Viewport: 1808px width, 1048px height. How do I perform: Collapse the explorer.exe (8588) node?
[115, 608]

• • • • •

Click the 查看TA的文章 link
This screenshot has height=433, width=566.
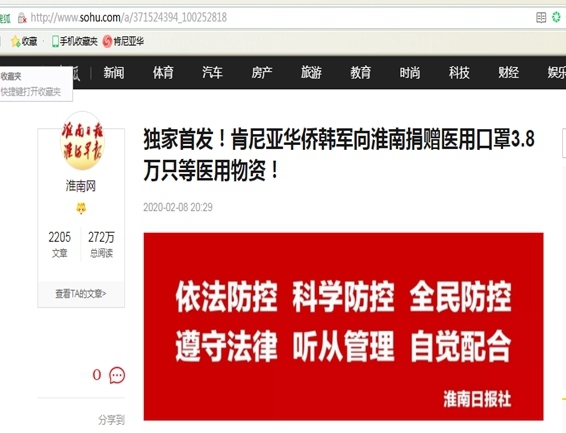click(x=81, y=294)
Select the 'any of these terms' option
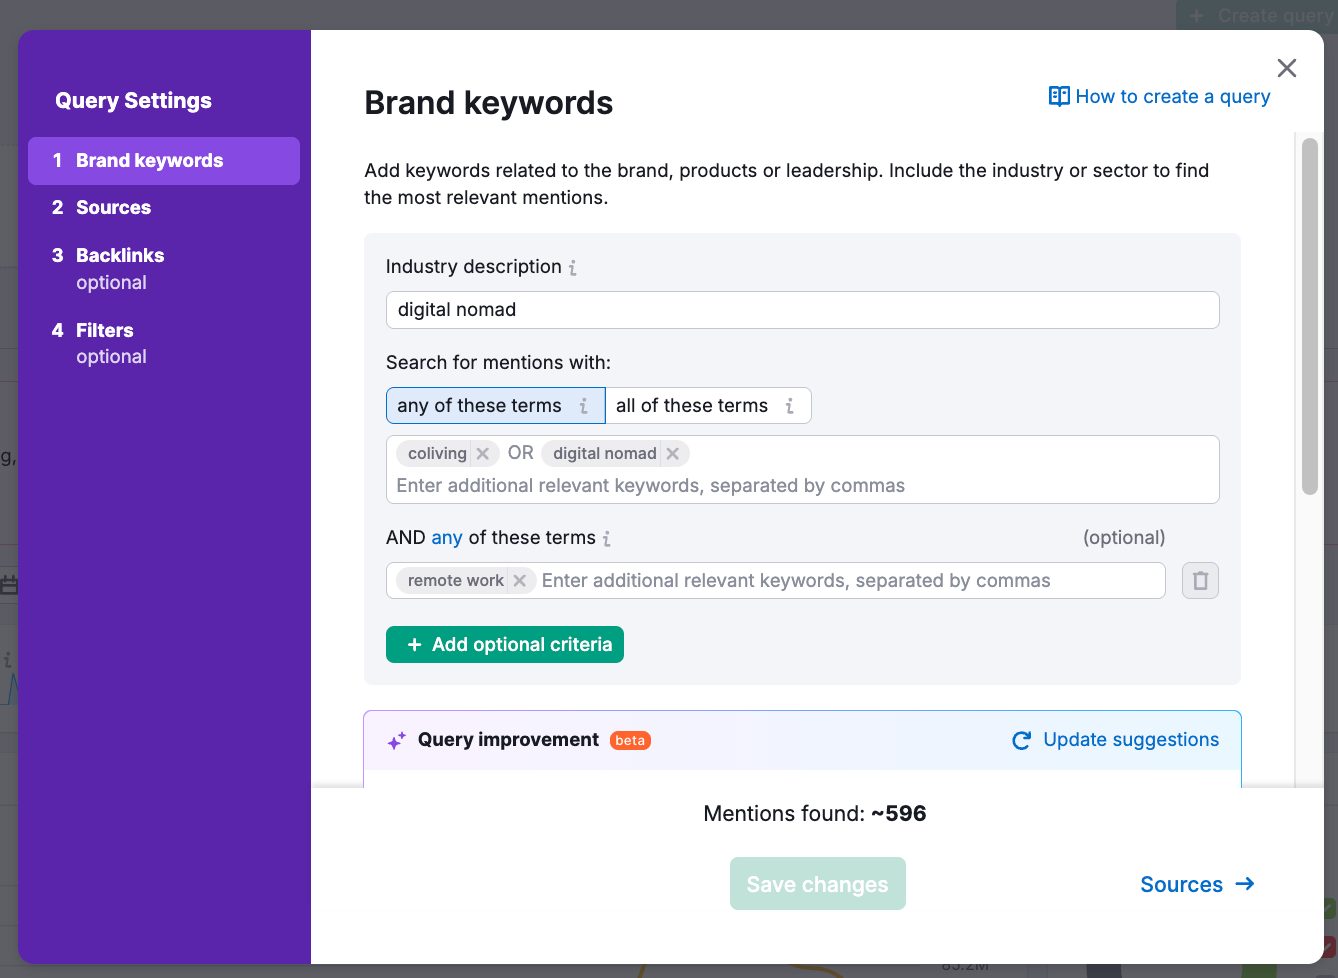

• • • • •

• _EXERCISE OBJECTIVE_:
Transcribe the listing above exactly, but only from the line with "Click the 查看TA的文章 link" through the line with "Select the 'any of these terms' option". Include both of those lines and omit the pictures.

• _ANSWER SECTION_:
Click the 查看TA的文章 link
This screenshot has height=433, width=566.
click(x=81, y=294)
Select the 'any of these terms' option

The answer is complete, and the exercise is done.